Services that use native OIDC — create an OAuth2/OIDC provider in Authentik for each, then set the corresponding variable in `all.yml`:
| Service | `all.yml` variable |
|---------|-------------------|
| MinIO | `changeme_minio_oidc_secret` |
| Headscale | `changeme_headscale_oidc_secret` |
| Vaultwarden | `changeme_vaultwarden_oidc_secret` |
| Forgejo | `changeme_forgejo_oidc_secret` |
| Twenty CRM | `twenty_oidc_client_secret` |
For Twenty CRM, after setting the variable and redeploying the role, also configure the provider inside the app: **Settings → Security → SSO → Add provider**, using the discovery URL `https://auth.<domain>/application/o/twenty/.well-known/openid-configuration`.

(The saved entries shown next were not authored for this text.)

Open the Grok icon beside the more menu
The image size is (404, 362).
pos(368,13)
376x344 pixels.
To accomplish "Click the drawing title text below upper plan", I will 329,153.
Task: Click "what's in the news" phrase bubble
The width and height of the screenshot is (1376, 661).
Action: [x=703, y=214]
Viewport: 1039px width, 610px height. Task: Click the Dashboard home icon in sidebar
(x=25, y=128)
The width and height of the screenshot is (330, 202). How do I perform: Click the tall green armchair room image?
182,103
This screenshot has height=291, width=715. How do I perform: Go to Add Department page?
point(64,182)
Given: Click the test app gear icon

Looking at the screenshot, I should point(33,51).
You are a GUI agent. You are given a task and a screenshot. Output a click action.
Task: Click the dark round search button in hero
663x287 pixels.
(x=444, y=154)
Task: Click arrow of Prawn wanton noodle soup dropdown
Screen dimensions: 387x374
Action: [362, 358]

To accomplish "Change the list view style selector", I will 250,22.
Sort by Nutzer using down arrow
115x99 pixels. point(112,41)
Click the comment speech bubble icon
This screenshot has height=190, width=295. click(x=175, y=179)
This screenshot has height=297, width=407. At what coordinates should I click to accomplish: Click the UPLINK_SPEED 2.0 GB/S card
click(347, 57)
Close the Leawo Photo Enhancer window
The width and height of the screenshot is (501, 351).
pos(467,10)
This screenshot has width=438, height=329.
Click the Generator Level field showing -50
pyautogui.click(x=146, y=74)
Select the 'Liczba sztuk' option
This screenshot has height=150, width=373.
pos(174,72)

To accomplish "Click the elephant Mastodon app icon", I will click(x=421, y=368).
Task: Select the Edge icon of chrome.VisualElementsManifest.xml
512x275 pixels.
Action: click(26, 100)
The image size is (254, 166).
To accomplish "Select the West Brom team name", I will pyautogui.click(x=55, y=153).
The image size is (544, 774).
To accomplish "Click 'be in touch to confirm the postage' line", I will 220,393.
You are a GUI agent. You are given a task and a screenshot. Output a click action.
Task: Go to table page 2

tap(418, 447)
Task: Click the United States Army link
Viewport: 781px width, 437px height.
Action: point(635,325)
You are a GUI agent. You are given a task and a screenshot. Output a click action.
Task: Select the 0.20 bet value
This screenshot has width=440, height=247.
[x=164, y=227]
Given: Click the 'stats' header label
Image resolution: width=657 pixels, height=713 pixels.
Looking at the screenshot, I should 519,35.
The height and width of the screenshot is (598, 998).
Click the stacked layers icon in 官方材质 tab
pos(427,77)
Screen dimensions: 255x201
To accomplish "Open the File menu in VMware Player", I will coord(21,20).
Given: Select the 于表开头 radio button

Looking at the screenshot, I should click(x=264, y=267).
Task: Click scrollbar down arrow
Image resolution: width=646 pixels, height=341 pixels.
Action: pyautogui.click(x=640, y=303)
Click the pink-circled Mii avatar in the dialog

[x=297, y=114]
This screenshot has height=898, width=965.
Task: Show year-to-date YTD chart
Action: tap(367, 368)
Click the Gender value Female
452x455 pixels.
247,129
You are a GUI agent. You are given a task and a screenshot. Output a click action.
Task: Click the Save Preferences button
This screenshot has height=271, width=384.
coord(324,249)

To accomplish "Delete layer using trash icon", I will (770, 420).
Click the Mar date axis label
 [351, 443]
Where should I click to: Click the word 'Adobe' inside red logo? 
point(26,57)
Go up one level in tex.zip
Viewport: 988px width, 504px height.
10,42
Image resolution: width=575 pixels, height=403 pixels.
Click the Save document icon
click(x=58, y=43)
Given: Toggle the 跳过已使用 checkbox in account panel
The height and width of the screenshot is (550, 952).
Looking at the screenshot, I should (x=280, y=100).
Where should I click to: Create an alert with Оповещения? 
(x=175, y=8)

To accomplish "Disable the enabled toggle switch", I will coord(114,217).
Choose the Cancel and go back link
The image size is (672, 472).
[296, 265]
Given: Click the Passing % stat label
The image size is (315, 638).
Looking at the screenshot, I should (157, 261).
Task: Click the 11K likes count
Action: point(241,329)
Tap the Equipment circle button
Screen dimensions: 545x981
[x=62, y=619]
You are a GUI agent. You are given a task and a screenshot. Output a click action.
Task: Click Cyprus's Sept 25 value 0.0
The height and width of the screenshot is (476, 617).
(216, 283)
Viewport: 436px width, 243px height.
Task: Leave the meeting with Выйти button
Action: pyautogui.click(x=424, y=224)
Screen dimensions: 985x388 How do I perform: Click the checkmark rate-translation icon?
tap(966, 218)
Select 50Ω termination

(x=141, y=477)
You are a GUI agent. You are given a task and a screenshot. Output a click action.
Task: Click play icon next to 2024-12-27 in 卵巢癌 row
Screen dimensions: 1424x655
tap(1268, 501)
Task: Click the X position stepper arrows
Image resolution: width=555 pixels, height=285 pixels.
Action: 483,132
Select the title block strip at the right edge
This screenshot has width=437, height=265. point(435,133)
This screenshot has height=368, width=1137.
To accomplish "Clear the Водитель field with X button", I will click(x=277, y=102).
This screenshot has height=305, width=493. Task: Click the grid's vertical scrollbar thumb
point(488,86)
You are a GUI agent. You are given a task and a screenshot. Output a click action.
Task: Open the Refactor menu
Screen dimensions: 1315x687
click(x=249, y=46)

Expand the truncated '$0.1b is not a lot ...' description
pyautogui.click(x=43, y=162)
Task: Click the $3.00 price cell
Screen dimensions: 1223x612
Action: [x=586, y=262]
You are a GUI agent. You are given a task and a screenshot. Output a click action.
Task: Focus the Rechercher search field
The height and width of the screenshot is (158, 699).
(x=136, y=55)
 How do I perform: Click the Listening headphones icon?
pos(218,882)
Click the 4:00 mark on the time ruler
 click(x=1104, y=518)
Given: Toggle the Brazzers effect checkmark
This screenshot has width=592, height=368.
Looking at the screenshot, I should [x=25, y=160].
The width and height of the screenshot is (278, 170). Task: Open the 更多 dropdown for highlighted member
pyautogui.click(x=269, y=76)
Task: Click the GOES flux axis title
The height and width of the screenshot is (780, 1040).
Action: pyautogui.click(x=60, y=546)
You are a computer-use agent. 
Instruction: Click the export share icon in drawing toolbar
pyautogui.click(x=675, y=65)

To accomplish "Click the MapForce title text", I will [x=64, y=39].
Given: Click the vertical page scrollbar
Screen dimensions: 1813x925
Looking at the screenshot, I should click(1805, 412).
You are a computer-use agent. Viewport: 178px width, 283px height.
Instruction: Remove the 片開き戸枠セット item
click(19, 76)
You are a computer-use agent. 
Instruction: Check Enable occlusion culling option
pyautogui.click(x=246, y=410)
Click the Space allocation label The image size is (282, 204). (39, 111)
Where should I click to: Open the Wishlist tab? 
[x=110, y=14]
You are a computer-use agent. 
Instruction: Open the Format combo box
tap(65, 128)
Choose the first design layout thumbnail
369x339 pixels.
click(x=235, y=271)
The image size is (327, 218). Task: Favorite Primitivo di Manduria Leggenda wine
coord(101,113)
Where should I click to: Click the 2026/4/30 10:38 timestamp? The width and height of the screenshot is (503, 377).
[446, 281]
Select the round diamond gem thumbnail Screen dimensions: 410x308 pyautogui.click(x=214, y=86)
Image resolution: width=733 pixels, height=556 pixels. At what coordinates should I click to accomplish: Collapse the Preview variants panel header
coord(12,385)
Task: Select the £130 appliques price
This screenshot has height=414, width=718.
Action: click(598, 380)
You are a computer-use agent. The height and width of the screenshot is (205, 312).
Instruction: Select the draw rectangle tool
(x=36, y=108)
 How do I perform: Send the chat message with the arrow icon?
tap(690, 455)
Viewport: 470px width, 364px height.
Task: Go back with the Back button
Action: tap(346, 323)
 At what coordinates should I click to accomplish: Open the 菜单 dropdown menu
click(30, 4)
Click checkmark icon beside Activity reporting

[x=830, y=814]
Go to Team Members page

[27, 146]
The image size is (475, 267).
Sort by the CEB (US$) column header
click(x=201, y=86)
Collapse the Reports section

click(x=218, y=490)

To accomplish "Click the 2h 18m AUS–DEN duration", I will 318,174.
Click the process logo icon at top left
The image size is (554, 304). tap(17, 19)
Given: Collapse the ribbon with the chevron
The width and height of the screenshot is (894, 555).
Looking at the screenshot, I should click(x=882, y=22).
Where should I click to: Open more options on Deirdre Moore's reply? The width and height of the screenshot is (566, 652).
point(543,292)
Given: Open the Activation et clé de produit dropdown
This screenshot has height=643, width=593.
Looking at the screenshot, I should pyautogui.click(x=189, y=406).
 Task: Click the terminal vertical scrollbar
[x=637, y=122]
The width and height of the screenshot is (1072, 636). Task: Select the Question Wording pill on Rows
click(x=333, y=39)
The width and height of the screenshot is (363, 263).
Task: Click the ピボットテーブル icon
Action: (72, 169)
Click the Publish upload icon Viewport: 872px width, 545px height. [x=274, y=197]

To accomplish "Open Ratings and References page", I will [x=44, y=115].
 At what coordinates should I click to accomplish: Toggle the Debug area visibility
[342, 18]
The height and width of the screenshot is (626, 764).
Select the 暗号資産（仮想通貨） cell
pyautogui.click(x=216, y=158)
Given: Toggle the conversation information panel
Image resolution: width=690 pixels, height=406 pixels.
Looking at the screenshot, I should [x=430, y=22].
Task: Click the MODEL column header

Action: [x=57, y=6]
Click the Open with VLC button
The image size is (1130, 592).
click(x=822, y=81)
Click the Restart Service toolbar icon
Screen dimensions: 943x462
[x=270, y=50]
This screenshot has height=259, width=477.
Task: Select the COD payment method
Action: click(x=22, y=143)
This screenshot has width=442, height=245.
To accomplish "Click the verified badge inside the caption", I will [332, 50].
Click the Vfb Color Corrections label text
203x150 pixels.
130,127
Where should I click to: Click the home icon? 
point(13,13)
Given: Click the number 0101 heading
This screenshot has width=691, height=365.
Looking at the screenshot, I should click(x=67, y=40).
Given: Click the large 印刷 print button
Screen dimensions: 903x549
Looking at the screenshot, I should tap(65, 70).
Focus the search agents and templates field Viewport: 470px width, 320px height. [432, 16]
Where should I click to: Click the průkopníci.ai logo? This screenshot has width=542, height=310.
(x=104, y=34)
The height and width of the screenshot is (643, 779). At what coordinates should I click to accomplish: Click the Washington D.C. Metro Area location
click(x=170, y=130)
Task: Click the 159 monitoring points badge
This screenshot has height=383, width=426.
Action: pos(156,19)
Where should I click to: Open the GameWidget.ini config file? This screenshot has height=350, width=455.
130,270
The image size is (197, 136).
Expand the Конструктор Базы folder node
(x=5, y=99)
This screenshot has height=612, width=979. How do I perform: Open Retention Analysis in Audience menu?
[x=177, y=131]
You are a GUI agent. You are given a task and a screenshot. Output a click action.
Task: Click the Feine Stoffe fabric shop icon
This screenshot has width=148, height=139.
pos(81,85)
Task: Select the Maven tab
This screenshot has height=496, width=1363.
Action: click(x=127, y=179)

Services that use Authentik **forward auth** (no native OIDC) — create a **Proxy Provider** in Forward Auth mode for each, create an Application bound to it, and add it to the embedded outpost:
| Service | External host |
|---------|--------------|
| Uptime Kuma | `https://status.<domain>` |
| Automatisch | `https://automate.<domain>` |
With the embedded outpost running, Traefik will redirect unauthenticated requests to the Authentik login page automatically — no further role changes are needed.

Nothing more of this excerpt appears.